You can upgrade to a release between the two bugs but that's a narrow window. I would suggest disabling the cluster firewall for now:
::> system services firewall show
::> system services firewall modify -node * -enabled false
Hi again,
That is a great idea and I just tried it. I regret to say results are inconclusive.
I splt the "bad" file into 3 files copied them over .. no issues, tried copying the offending file as a whole ... hangs.
here is the shell ouput for posterity:
db03:/home/zope/transfer/split # split -b 500 split.xml
db03:/home/zope/transfer/split # ls
. .. split.xml xaa xab xac
db03:/home/zope/transfer/split # cp xaa /mnt/nas04/sharepoint-ns04
db03:/home/zope/transfer/split # cp xab /mnt/nas04/sharepoint-ns04
db03:/home/zope/transfer/split # cp xac /mnt/nas04/sharepoint-ns04
db03:/home/zope/transfer/split # cp split.xml /mnt/nas04/sharepoint-ns04
cp: closing `/mnt/nas04/sharepoint-ns04/split.xml': Input/output error (the IO error is an effect of me forcefully dismounting the NFS share, otherwise it just hangs)

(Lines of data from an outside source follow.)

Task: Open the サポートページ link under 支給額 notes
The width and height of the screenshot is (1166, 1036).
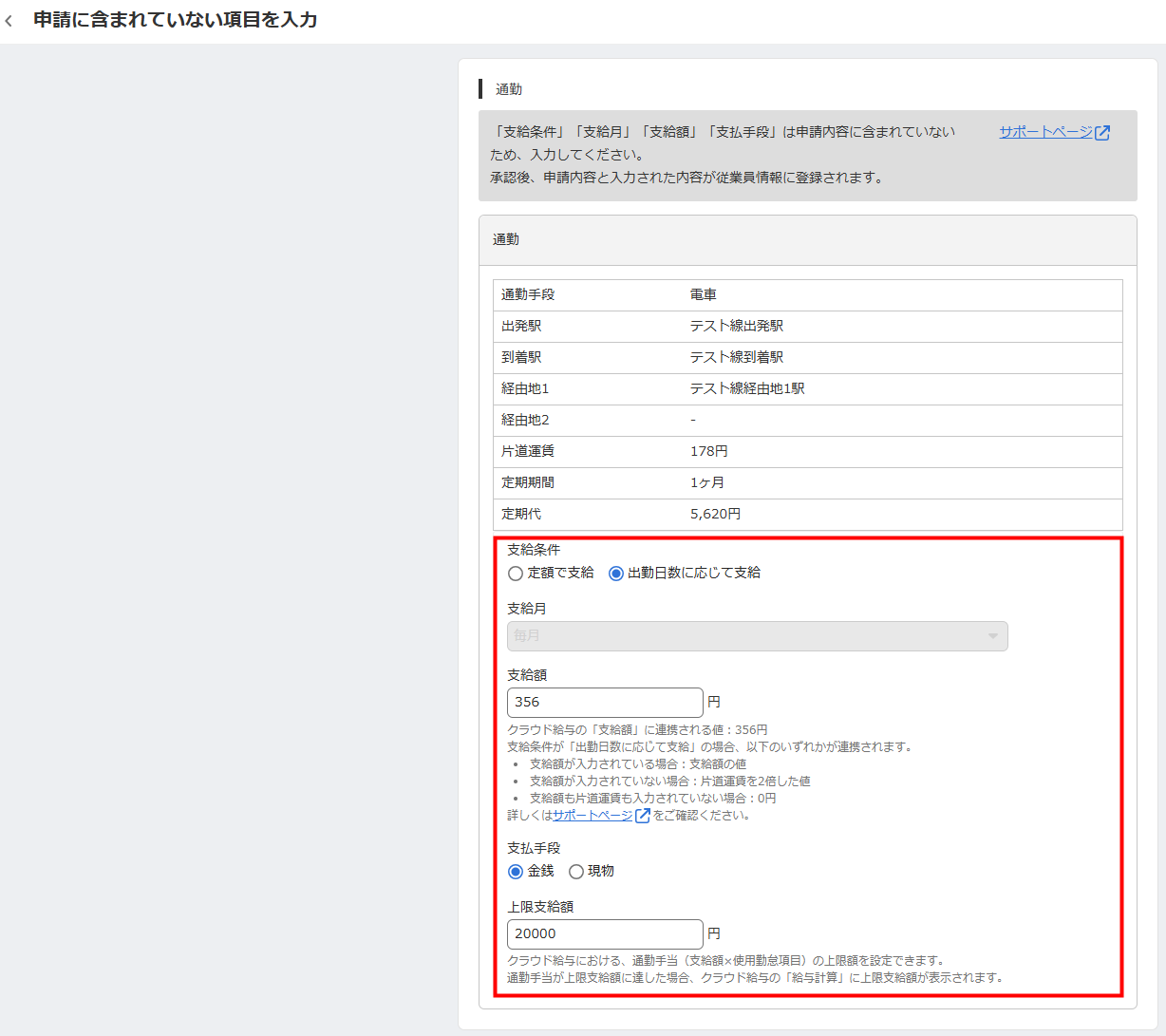Action: tap(592, 816)
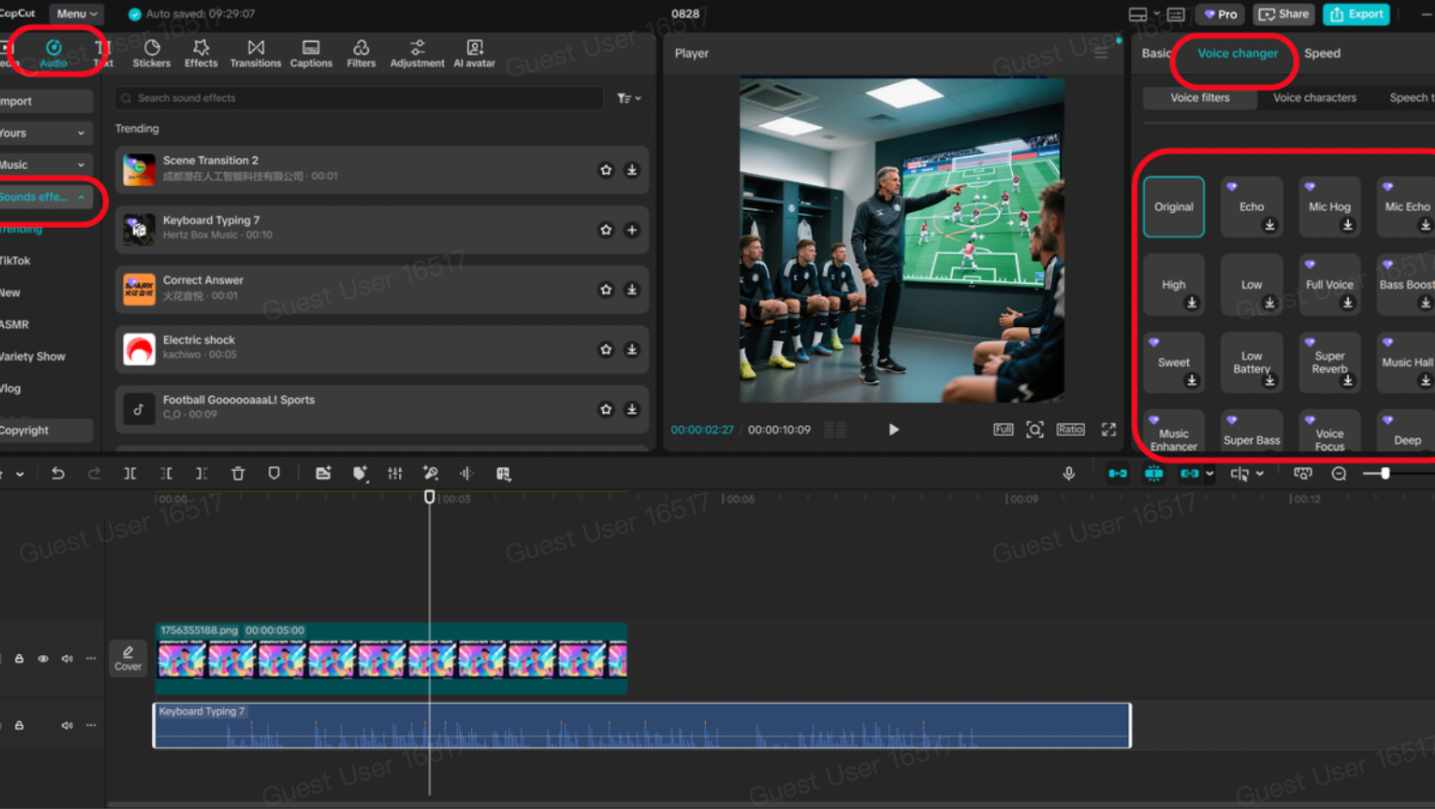Open the AI avatar tool

click(474, 53)
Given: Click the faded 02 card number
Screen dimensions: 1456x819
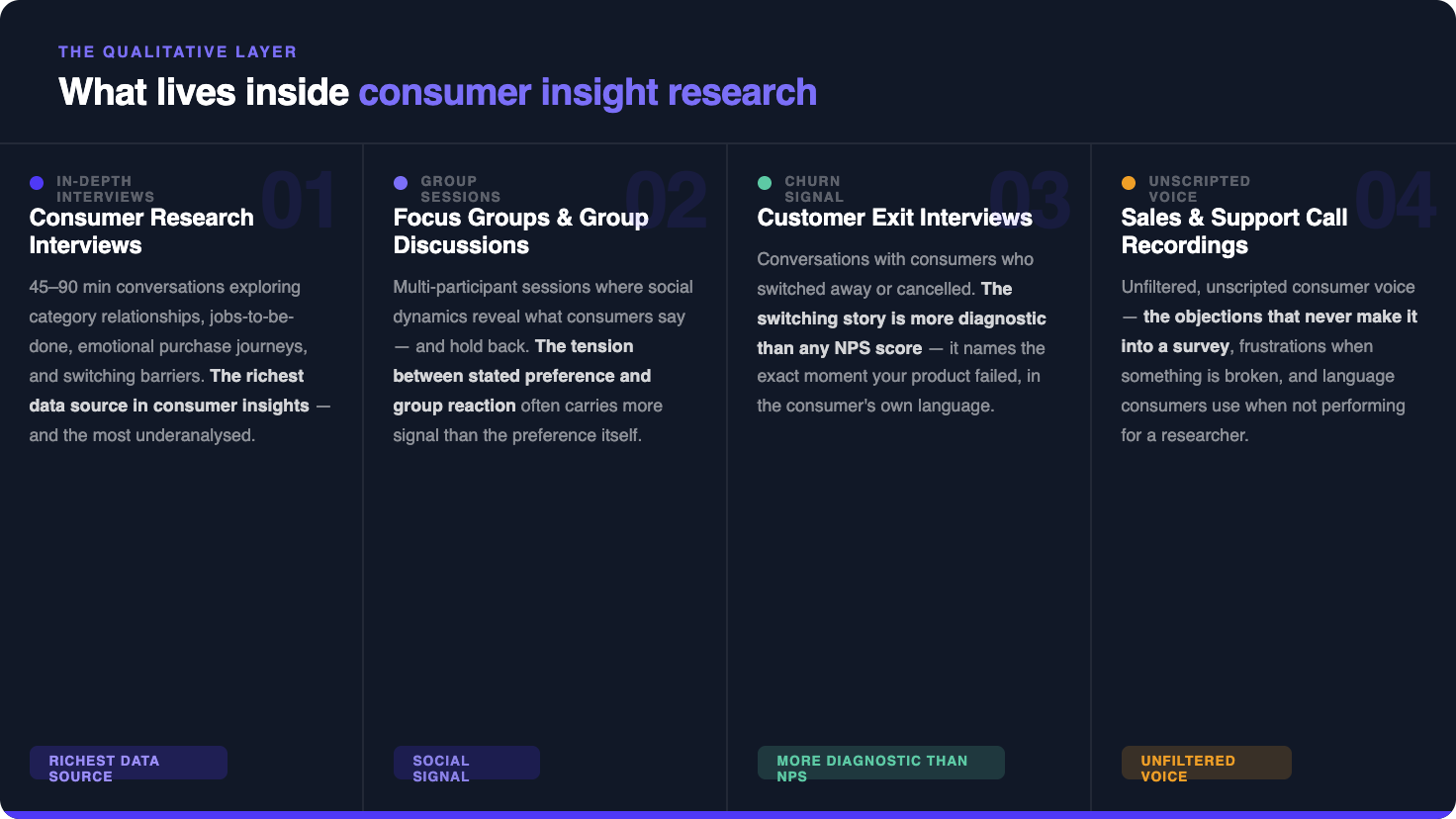Looking at the screenshot, I should [666, 201].
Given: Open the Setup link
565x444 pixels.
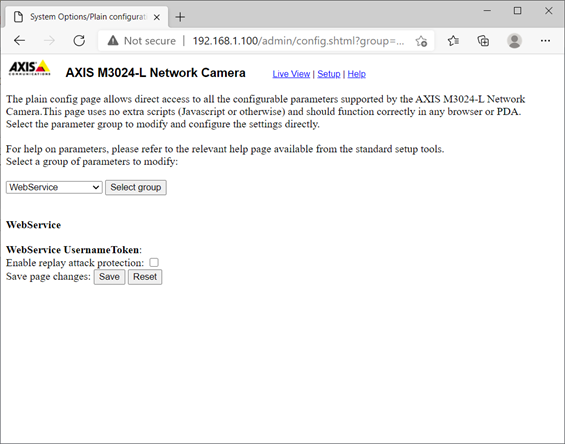Looking at the screenshot, I should point(329,74).
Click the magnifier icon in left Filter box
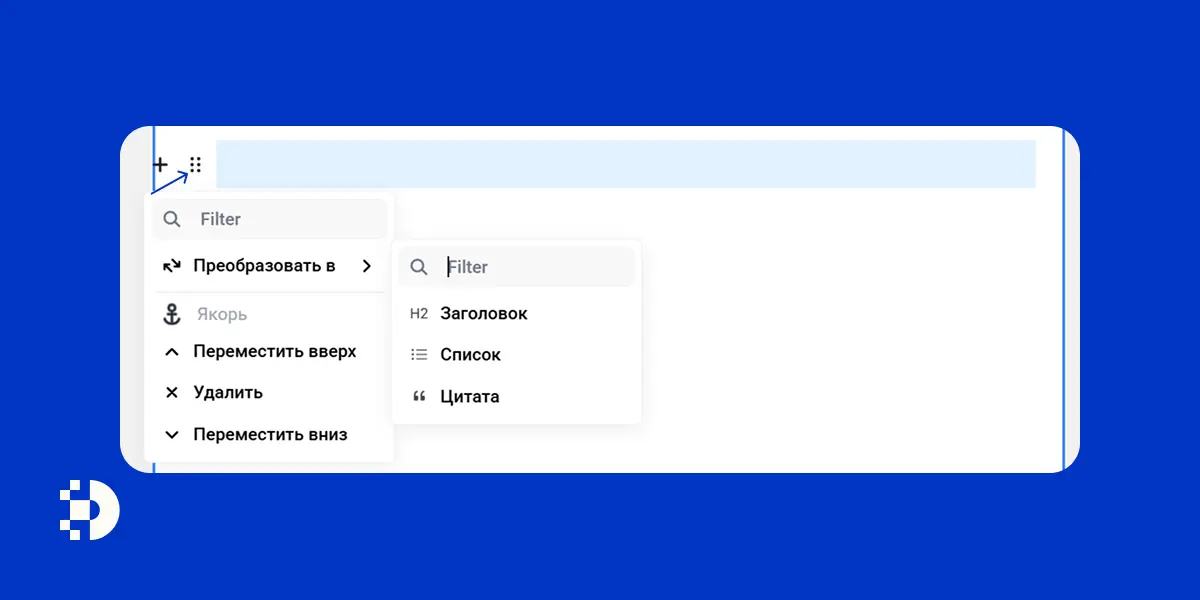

I don't know what to make of the results of this test.
You didn't say if it was ONTAP 9.2+ or 9.1 or older or 7-mode. Search the KB site for "pktt" and "tcpdump" and you'll see the appropriate articles (tcpdump if ONTAP 9.2+).
It is a 9.3 ONTAP.
Thanks for the information!
You're welcome. If it is making it to ONTAP, please take a look because we may have to enable some debugging. That seems odd. I suspect the packet is never making it to ONTAP.
I checked ... I have no fpolicies defined.